Part of the blame lies in the producers' attempts to get blood from a stone. As the pudgy, middle-aged, and widowed Reverend Mike Weber- the "Soul Man" of his show's title-Dan Aykroyd comes across as neither especially soulful nor particularly manly. That even his single-handed rearing of four kids seems more like a hobby than it does a calling makes Soul Man seem at times like Home Improvement with a religious varnish. (Both shows were created by the team of Matt Williams, David McFadzean, and Carmen Finestra, and occasionally share characters.)
But Soul Man's main problem is not that the series treats the Christian faith or religious vocations with disrespect; it doesn't.
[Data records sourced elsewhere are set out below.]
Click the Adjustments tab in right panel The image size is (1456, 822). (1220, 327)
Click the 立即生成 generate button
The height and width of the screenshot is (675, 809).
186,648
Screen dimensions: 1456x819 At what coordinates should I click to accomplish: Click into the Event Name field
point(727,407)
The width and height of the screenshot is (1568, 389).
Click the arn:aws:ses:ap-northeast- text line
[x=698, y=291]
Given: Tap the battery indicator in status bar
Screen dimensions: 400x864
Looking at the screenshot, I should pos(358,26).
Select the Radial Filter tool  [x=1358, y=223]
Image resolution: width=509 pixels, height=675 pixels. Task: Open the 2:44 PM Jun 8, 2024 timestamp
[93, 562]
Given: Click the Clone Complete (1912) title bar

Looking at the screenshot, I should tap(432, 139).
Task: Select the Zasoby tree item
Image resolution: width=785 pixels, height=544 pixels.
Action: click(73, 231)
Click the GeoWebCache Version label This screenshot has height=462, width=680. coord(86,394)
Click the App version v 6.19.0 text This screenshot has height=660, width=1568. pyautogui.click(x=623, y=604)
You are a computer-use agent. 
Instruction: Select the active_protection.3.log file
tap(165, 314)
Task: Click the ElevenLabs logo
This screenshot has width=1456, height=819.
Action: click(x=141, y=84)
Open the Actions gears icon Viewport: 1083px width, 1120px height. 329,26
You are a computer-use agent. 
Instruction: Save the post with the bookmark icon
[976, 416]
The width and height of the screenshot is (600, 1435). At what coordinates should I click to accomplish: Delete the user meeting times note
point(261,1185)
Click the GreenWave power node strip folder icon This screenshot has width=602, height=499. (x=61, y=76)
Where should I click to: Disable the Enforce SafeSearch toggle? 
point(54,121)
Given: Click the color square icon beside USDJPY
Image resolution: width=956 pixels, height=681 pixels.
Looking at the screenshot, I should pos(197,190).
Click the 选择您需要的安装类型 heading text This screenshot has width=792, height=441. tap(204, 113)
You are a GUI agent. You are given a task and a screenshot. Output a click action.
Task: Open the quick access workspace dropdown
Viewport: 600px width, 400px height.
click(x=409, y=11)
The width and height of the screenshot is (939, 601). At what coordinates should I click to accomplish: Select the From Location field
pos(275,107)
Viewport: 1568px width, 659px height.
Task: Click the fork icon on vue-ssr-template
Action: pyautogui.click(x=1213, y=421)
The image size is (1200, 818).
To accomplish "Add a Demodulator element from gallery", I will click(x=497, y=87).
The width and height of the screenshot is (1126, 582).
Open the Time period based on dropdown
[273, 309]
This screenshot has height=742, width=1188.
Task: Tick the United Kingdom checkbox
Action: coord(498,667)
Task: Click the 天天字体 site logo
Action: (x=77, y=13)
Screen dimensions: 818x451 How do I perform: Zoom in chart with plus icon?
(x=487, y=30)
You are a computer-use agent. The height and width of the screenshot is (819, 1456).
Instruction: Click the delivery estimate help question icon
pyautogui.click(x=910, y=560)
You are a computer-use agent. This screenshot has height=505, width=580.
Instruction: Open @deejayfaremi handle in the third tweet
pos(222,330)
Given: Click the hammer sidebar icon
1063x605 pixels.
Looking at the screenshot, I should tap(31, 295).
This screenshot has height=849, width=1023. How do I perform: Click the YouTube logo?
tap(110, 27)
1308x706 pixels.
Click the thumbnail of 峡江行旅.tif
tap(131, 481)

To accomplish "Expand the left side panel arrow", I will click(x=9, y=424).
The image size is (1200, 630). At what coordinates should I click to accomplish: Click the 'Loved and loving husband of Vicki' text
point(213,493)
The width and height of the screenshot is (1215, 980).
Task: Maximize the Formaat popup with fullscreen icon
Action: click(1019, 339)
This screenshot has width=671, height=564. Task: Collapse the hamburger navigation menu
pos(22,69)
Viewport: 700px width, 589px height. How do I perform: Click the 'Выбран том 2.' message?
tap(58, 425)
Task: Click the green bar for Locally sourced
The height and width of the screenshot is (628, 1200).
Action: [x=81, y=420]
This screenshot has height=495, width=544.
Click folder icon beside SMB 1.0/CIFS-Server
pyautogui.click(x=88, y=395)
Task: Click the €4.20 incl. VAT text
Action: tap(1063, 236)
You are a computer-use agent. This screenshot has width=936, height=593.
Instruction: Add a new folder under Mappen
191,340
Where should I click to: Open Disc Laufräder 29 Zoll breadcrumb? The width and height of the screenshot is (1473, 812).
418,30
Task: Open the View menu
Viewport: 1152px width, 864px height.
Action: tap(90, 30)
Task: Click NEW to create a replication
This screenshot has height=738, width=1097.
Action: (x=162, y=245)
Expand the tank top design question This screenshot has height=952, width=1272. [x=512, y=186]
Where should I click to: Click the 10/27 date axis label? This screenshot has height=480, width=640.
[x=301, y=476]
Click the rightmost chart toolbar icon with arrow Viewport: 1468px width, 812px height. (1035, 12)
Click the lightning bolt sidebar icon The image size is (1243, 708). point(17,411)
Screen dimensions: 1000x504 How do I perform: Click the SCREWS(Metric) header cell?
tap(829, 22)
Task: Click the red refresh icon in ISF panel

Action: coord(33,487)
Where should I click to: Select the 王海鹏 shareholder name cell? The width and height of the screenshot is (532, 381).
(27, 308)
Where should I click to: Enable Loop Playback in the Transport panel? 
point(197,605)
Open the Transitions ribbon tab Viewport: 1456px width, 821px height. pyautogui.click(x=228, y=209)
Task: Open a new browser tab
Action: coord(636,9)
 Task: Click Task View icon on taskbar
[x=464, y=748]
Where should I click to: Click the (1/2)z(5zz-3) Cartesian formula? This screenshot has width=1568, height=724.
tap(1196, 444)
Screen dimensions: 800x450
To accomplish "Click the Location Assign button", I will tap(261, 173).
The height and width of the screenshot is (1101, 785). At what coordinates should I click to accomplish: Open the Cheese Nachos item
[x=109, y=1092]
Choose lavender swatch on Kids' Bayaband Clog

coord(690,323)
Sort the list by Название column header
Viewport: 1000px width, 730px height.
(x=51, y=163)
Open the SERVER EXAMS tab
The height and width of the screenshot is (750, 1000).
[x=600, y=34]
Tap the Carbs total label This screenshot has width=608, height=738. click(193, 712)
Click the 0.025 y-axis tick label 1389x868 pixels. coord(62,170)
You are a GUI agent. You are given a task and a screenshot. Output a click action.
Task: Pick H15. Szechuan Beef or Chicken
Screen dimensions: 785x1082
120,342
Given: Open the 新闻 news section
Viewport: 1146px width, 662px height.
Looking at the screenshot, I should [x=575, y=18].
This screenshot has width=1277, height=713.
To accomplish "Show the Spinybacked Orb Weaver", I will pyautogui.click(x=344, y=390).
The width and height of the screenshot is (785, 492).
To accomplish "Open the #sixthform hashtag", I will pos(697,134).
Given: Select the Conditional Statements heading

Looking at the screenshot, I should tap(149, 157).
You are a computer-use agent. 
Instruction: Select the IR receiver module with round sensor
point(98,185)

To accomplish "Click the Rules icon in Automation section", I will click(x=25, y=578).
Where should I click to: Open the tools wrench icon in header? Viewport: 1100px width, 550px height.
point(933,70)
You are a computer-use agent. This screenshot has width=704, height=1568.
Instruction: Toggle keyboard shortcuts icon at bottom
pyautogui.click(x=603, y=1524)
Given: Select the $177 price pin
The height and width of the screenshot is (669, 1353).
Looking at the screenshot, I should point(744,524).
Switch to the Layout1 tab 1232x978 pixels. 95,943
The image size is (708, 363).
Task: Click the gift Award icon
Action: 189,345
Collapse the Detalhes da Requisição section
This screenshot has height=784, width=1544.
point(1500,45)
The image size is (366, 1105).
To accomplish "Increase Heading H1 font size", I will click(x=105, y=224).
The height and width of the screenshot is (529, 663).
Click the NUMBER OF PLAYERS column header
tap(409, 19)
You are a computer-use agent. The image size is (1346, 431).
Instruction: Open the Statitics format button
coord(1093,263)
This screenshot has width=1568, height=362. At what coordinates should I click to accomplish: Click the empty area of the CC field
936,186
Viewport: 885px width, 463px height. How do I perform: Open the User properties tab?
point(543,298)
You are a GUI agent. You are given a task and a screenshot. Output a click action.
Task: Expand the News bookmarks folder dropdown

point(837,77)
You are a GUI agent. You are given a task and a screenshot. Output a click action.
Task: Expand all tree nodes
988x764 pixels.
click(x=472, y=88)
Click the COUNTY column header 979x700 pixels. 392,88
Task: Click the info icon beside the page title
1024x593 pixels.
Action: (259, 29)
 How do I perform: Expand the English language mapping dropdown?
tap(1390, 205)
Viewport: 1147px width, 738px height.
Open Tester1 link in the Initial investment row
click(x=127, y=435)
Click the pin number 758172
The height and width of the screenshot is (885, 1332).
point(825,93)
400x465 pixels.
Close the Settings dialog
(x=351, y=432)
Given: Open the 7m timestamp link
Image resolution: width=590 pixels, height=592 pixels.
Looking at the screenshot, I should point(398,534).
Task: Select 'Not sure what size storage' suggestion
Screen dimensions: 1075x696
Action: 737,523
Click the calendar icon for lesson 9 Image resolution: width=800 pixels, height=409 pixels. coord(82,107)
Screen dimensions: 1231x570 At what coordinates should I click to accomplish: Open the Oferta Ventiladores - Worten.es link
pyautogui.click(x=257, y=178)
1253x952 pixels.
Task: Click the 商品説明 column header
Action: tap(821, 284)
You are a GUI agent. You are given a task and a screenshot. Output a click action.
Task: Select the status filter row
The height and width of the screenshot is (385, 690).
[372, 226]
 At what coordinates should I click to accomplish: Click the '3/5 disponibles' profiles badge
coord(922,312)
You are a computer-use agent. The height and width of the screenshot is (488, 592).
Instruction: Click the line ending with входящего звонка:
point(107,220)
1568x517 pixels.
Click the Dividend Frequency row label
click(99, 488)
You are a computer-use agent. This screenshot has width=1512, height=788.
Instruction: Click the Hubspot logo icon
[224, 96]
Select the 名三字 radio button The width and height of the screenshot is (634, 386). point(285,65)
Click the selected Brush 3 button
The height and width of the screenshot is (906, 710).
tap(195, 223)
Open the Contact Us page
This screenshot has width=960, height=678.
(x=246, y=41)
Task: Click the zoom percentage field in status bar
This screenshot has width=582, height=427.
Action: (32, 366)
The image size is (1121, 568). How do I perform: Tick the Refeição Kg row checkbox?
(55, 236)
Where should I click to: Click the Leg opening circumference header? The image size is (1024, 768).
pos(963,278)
Father Mike draws upon an impressively vast amount of biblical knowledge (for a TV character, that is) while making the good-natured wisecracks that punctuate each episode's plot.
The problem is that even by sitcom standards the plots are so thin that after several scenes of punctuation-by-wisecrack they deflate, leaving the cynical viewer to wonder if maybe the entire series is nothing more than ABC's way of covering its Disney-owned flank against attacks from Christians who accuse it of being hostile toward traditional religion and family values.
The reasons behind the bad aftertaste left by Nothing Sacred are different but no less obvious. Its homepage (at www.abc.com) calls it an "engaging, irreverent one-hour drama about an unconventional young priest struggling to balance his faith in God with the temptations and troubles of modern-day life," and if it were that, it might not have so quickly become one of the new season's most criticized and least-watched shows.
The fact is, its "unconventional young priest," Father Ray (Kevin Anderson) doesn't struggle to balance his faith with his temptations. Anytime his faith teaches something he doesn't like, out it goes. In the premiere episode, he not only wishes that he "didn't hate God so much," but he also begins a homily by holding up a New Testament and declaring that contraception, homosexuality, promiscuity, and abortion ("all the stuff that we've reduced religion to") "ain't in" the Gospel. "Oh, maybe a mention," he demurs, "but they're not what the book is about!"
Few people, least of all the show's harshest Catholic critics, will deny that priests like this exist, priests who deny both the letter and the spirit of the law they've been ordained to uphold. The ratings, however, suggest that many people consider the experience of watching a liberal priest wear himself out week after week, in the attempt to find new ways to shock his flock, a waste of a perfectly good hour. Some of them get enough of that on Sunday morning.